◆ **Exercise requirements**:
Using the records below, write out again exactly the lines that begin at the line containing "Viewport: 1043px width, 634px" and end at the line containing "Click the Add", and no other lines.

◆ **Working data**:
<<<<

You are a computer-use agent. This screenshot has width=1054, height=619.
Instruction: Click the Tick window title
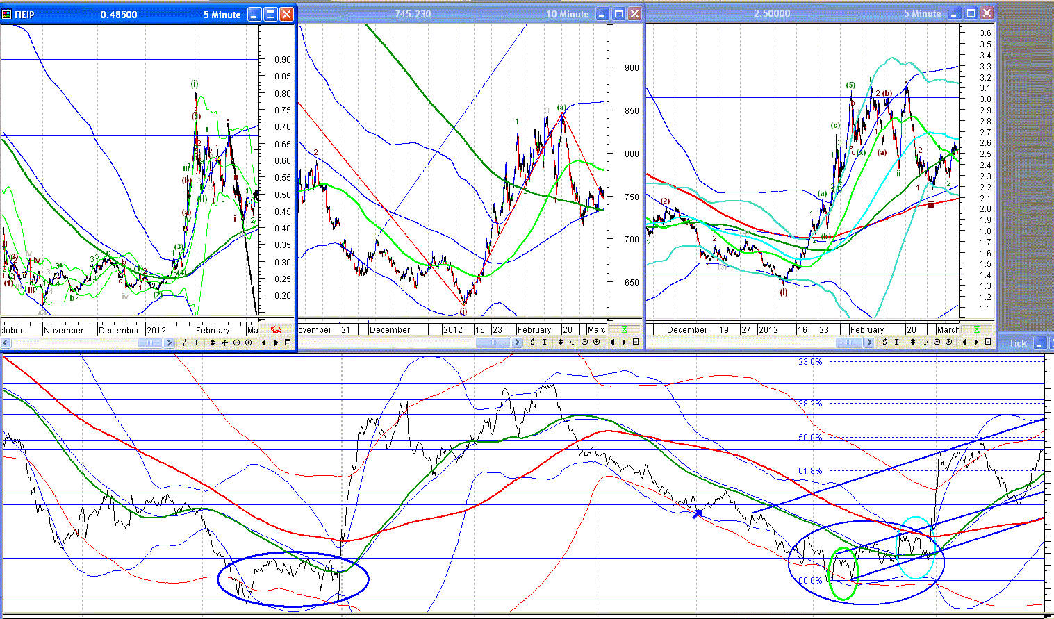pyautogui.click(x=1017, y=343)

>>>>
<<<<

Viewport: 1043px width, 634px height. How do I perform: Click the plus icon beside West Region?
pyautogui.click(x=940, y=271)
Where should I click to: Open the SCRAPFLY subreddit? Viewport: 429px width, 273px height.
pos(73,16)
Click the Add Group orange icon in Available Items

>>>>

◆ **Task output**:
Viewport: 1043px width, 634px height. How do I perform: Click the plus icon beside West Region?
pyautogui.click(x=940, y=271)
Where should I click to: Open the SCRAPFLY subreddit? Viewport: 429px width, 273px height.
pos(73,16)
Click the Add Group orange icon in Available Items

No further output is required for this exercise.